Ever since The Asphalt Jungle, John Huston’s 1950 film about a jewel robbery, audiences and filmmakers have loved heist movies. You get the precise laying out of the plan, the robbery itself, the roaring getaway and the moment that things go wrong — there’s always a snafu. A good heist movie offers the exacting pleasures of both the crime — and the plot — unfolding like clockwork.
The clock comes unsprung in The Mastermind, the latest film from Kelly Reichardt, whose devoutly un-Hollywood movies are as admired by critics as they are underseen by the public.

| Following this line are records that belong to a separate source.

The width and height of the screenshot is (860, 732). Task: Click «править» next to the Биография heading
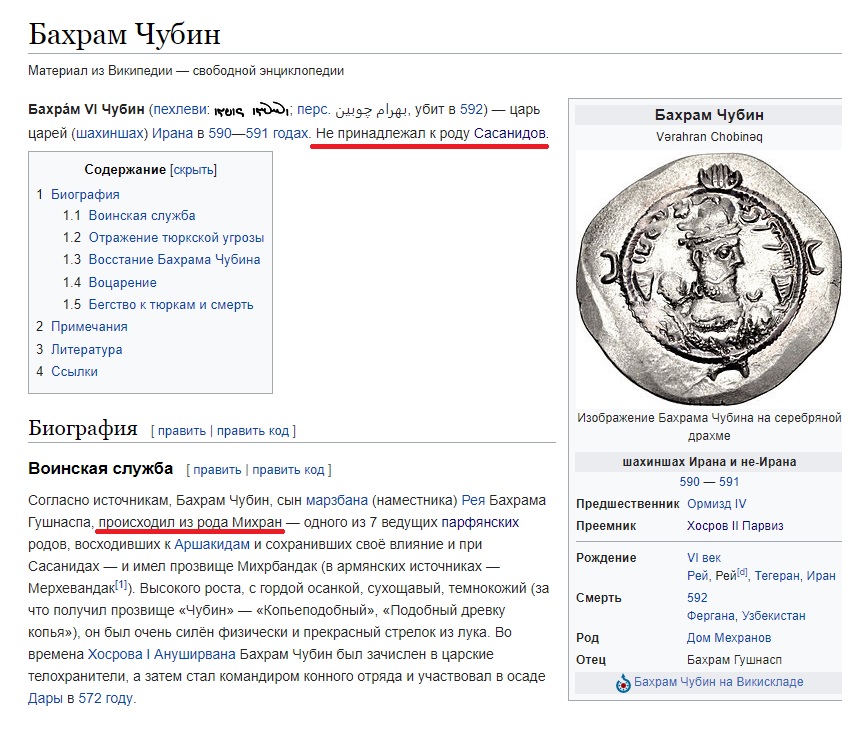181,431
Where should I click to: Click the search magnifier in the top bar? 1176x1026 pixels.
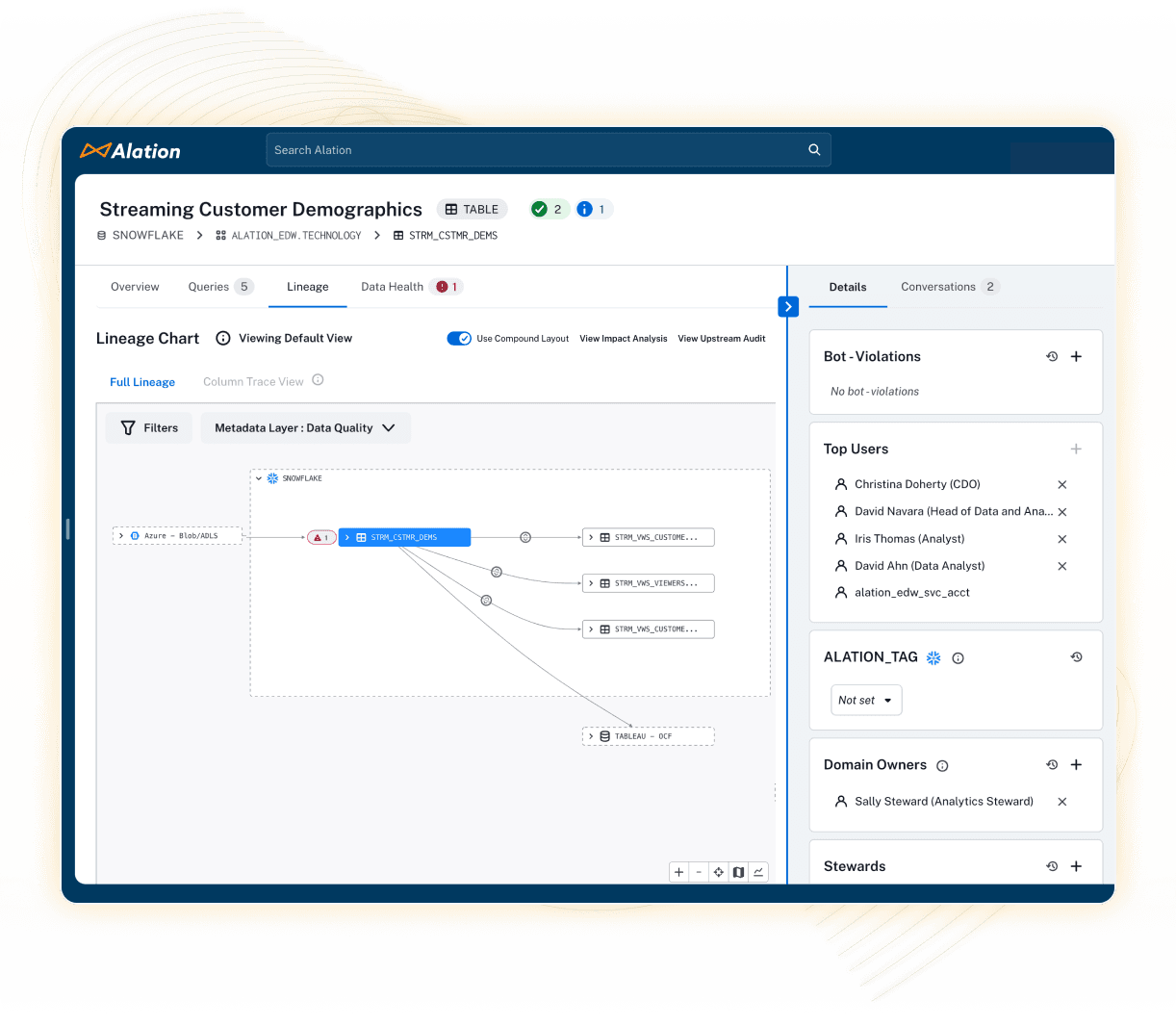pos(813,149)
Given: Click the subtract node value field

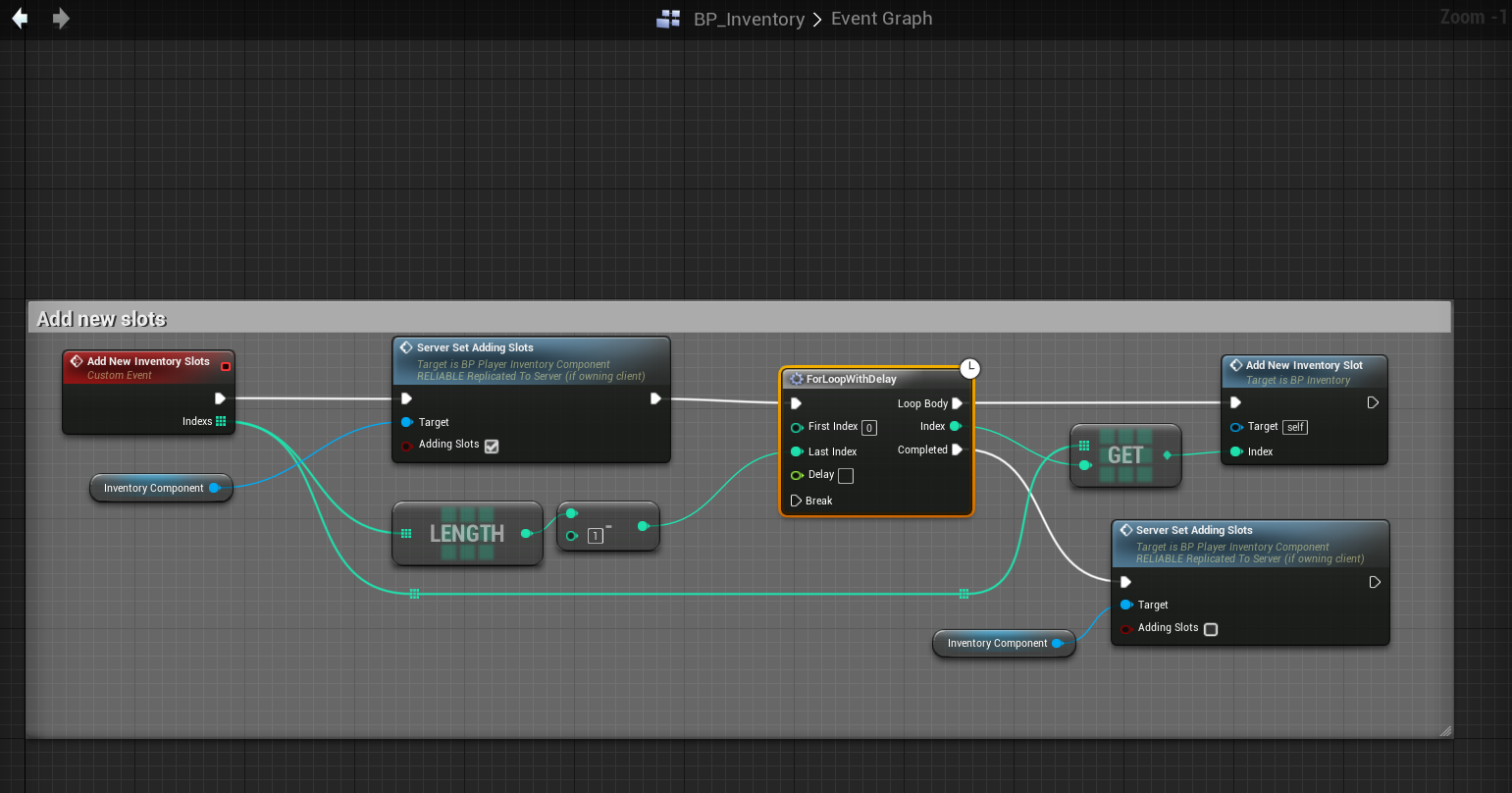Looking at the screenshot, I should [x=595, y=536].
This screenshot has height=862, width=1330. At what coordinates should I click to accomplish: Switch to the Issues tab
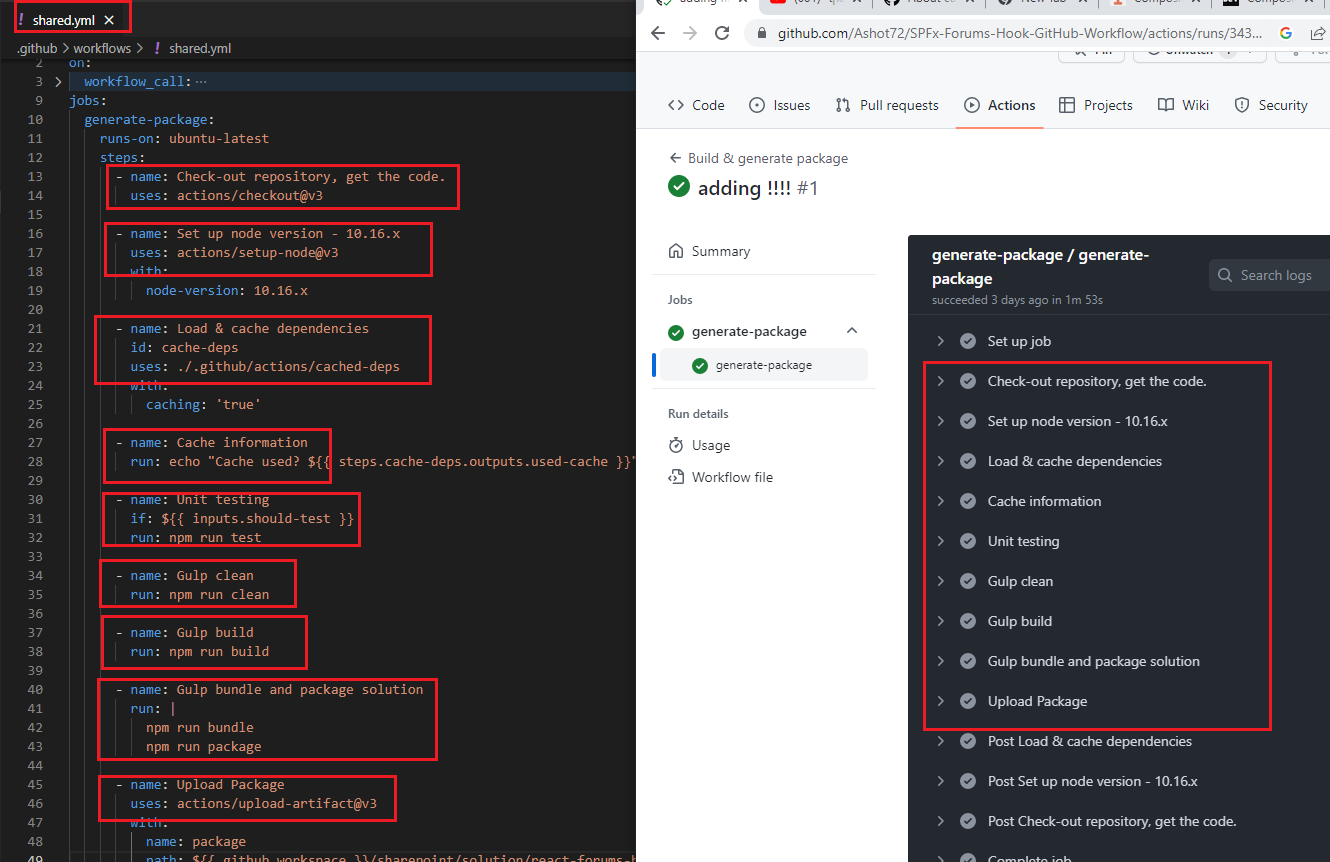(779, 105)
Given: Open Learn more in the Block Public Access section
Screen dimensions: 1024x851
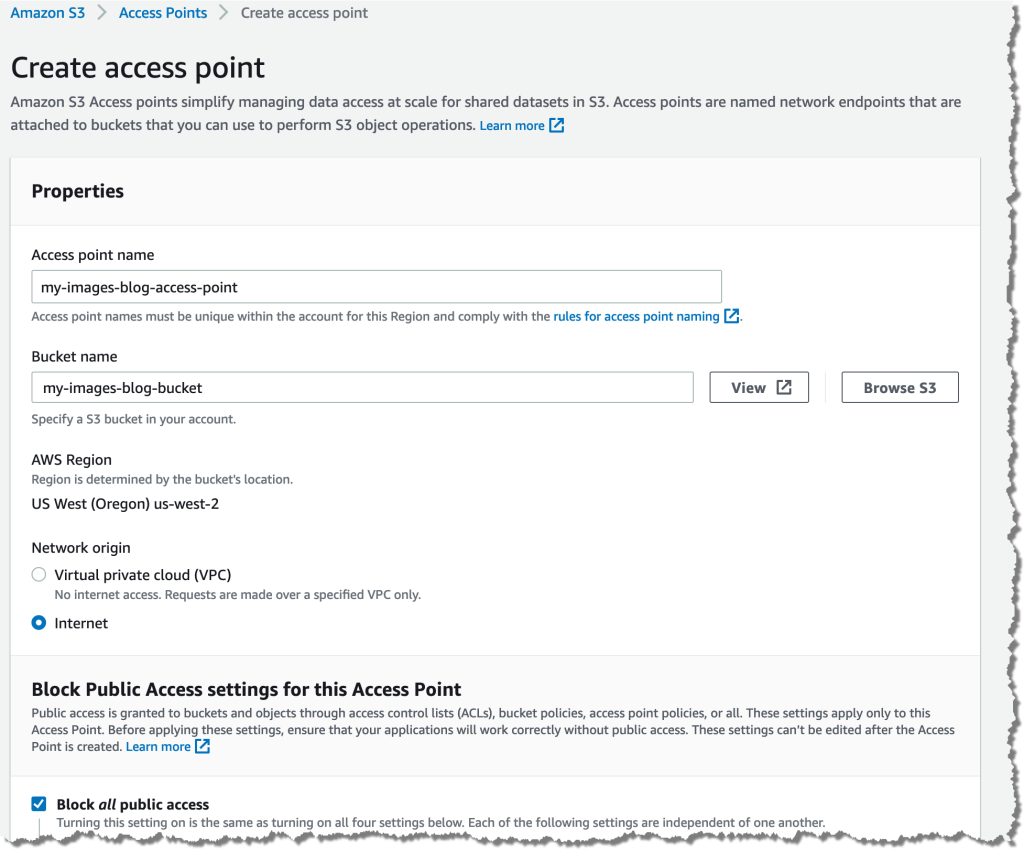Looking at the screenshot, I should pyautogui.click(x=160, y=745).
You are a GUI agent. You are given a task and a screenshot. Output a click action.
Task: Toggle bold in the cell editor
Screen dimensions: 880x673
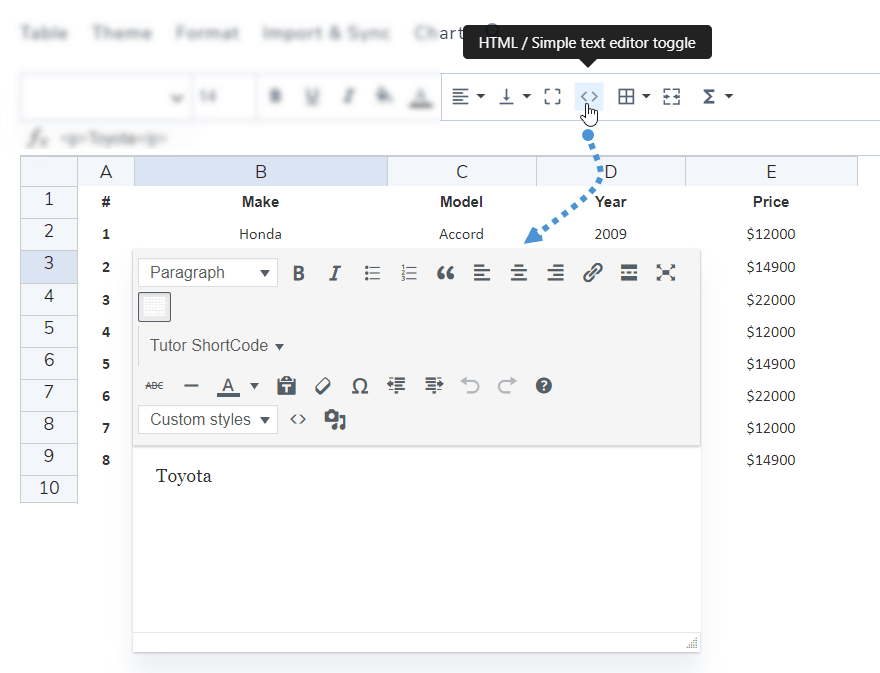(x=298, y=273)
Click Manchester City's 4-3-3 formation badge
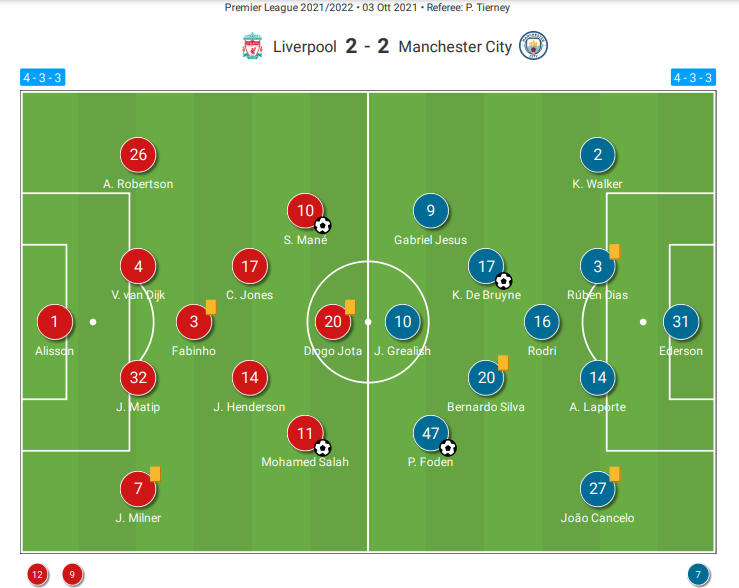 pos(693,77)
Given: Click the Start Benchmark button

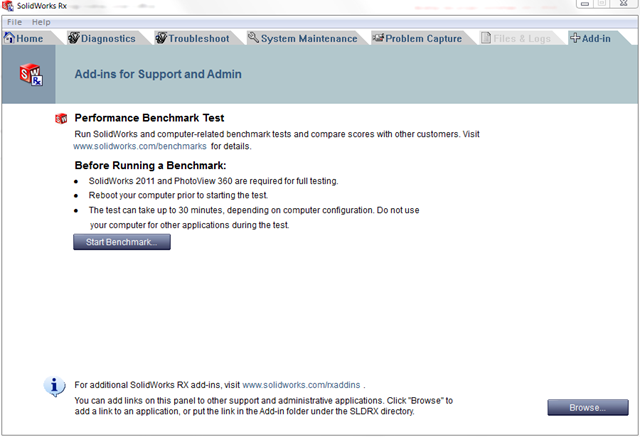Looking at the screenshot, I should click(122, 242).
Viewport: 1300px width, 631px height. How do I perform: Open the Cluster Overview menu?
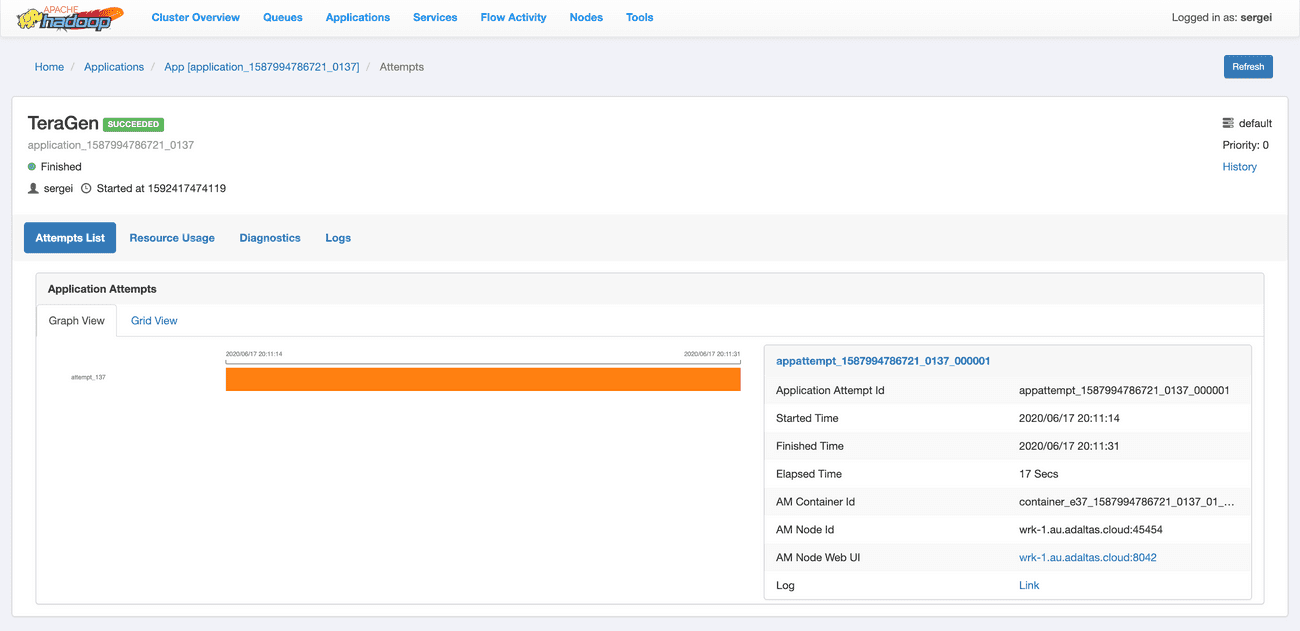196,18
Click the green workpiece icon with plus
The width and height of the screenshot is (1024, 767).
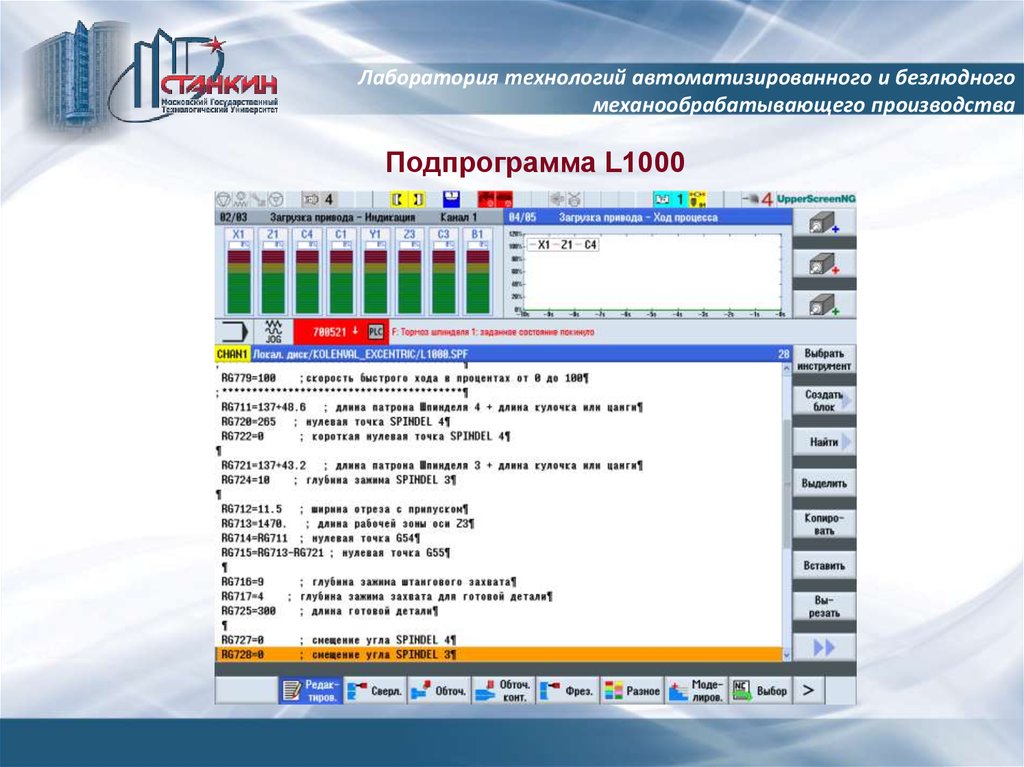click(x=824, y=304)
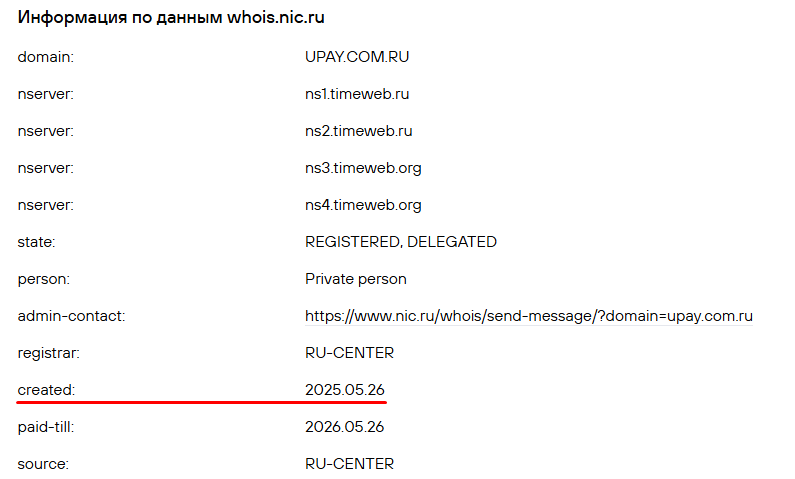Select the UPAY.COM.RU domain value
This screenshot has height=479, width=795.
pos(357,57)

Working with a deliberate approach all her own, she here takes the classic heist story, gives it a few tugs and shrugs, and winds up with a funny, sad movie that gets stronger and more original as it goes along.
Set in 1970s Massachusetts, and inspired by an art theft back then, The Mastermind centers on James Blaine “J.B.” Mooney, a suburban family guy played by Josh O’Connor, who you’ll know as the young, awkward, not very likable Prince Charles on The Crown. Quiet and hard to read behind his scruffy beard, J.B. is an unemployed cabinet maker who exudes an air of unearned superiority. He’s distant with his wife, played by Alana Haim, wheedles money from his indulgent mother (that’s the great Hope Davis) and feels disdain for his philistine father (played by Bill Camp), a judge who hectors his son for not getting ahead.
Pleased with his own cleverness (the movie’s title is scoffing), J.B. enlists some dumb pals to help him rob the local museum and make off with four paintings by abstract artist Arthur Dove. Though his plan is simple and rather silly — put on your pantyhose masks, fellas! — it’s doable in the era before 24-7 high tech surveillance.